▶ EXCERPT TO READ
┌──
- The problem statement, all variables and given/known data
With the Hamiltonian here:
Compute the cananonical ensemble partition function given by $\frac{1}{h} \int dq dp \exp^{-\beta(H(p,q)}$
for 1-d , where $h$ is planks constant
Relevant equations
The attempt at a solution I am okay for the $p^2/2m$ term and the $aq^2$ term via a simple change of variables and using the gaussian integral result $\int e^{-x^2} dx = \sqrt{\pi}$
I am stuck on the $ \int dq e^{\beta b q^{3}}$ and $ \int dq e^{\beta c q^{3}}$ terms.
If these were of the form $ \int dq e^{-\beta b q^{3}}$ I could evaluate via $\int dx e^{-x^n} = \frac{1}{n} \Gamma (1/n) $ where $ \Gamma(1/n) $ is the gamma function;
however because it is a plus sign I have no idea how to integrate forms of $ \int dq e^{x^n}$
Or should I be considering the integral over $q$ all together and there is another way to simply:
$\int dq e^{-\beta(aq^2-bq^3-cq^4)}$
PART B)
To compute the grand canonical ensemble of $N$ oscillators where
$ E_n=((n+\frac{1}{2})−x(n+\frac{1}{2})^2)\bar{h}ω $
to leading order in $x$
I have that
$\zeta(β,μ)=∑\lim^{N=∞}_{N=0}z^NZ(β,N)$
where $\zeta(β,μ)$ is the grand canonical ensemble, $Z(β,N)$ is the canonical ensemble and $z=e^{βμ} $ is the fugacity.
I have attempted to answer this question via summing first over $N$ in hope of getting a simplified expression for $Z_1$ to leading order in $x$ and then I will raise this to the power of $N$ , dividing by $N!$ (Gibbs factor) and then use (1) above to get the grand canonical partition function.
└──
▶ MATERIAL SUPPLIED
┌──
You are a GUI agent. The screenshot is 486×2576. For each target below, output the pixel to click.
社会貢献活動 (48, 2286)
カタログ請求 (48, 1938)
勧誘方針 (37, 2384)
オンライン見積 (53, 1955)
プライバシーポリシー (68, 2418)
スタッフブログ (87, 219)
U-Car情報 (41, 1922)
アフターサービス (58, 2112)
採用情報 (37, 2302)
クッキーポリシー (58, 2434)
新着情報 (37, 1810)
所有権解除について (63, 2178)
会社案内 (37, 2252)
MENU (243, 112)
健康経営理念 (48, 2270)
└──
▶ GIVEN INSTRUCTION 1
Reproduce the partition function post, starting at "If these were" and ending at "is the fugacity.".
▶ GIVEN INSTRUCTION 2
Continue the partition function post from its last sentence.
The listing plays no part in this work.

▶ EXERCISE ANSWER 1
If these were of the form $ \int dq e^{-\beta b q^{3}}$ I could evaluate via $\int dx e^{-x^n} = \frac{1}{n} \Gamma (1/n) $ where $ \Gamma(1/n) $ is the gamma function;
however because it is a plus sign I have no idea how to integrate forms of $ \int dq e^{x^n}$
Or should I be considering the integral over $q$ all together and there is another way to simply:
$\int dq e^{-\beta(aq^2-bq^3-cq^4)}$
PART B)
To compute the grand canonical ensemble of $N$ oscillators where
$ E_n=((n+\frac{1}{2})−x(n+\frac{1}{2})^2)\bar{h}ω $
to leading order in $x$
I have that
$\zeta(β,μ)=∑\lim^{N=∞}_{N=0}z^NZ(β,N)$
where $\zeta(β,μ)$ is the grand canonical ensemble, $Z(β,N)$ is the canonical ensemble and $z=e^{βμ} $ is the fugacity.

▶ EXERCISE ANSWER 2
My attempt is as follows:
$Z_1 = \sum_n e^{-\beta((n+\frac{1}{2})\bar{h}\omega-x(n+\frac{1}{2})^2\bar{h}\omega)}=e^{-\frac{\beta \bar{h} \omega}{2}}\sum_n e^{-\beta \bar{h} \omega n} e^{\beta \bar{h} \omega x (n+\frac{1}{2})^2}$
I will expand out the exponential $x$ term to get
$ e^{-\frac{\beta \bar{h} \omega}{2}} \sum_n e^{-\beta \bar{h} \omega n} (1+\beta\bar{h}\omega x(n+\frac{1}{2})^2) + O(x^2)$
$e^{-\frac{\beta \bar{h} \omega}{2}}\sum_n e^{-\beta \bar{h} \omega n} + e^{-\frac{\beta \bar{h} \omega}{2}}e^{-\beta \bar{h} \omega n} (\beta \bar{h} \omega x) \sum_{n=0}^{n=\infty} (n^2+ \frac{1}{4} + n)$
which diverges...
Many thanks in advance
This is my first answer, so I hope I'm doing it right.
As pointed out in an earlier comment, I think you need to start of by getting the limits straight, which will answer a couple of your questions. The integral over $p$ is independent and easily done as you've stated yourself. The integral over $q$ goes from $-\infty$ to $+\infty$, as it is the position in one dimension.
Note in passing that it is $$\int_0^{\infty} e^{-x^n} = \frac{1}{n}\Gamma\left(\frac{1}{n}\right)$$ but your lower limit is $-\infty$, and so this cannot be used.
(Incidentally, $\int_{-\infty}^{+\infty}e^{\pm x^3}dx$ does not converge to the best of my knowledge).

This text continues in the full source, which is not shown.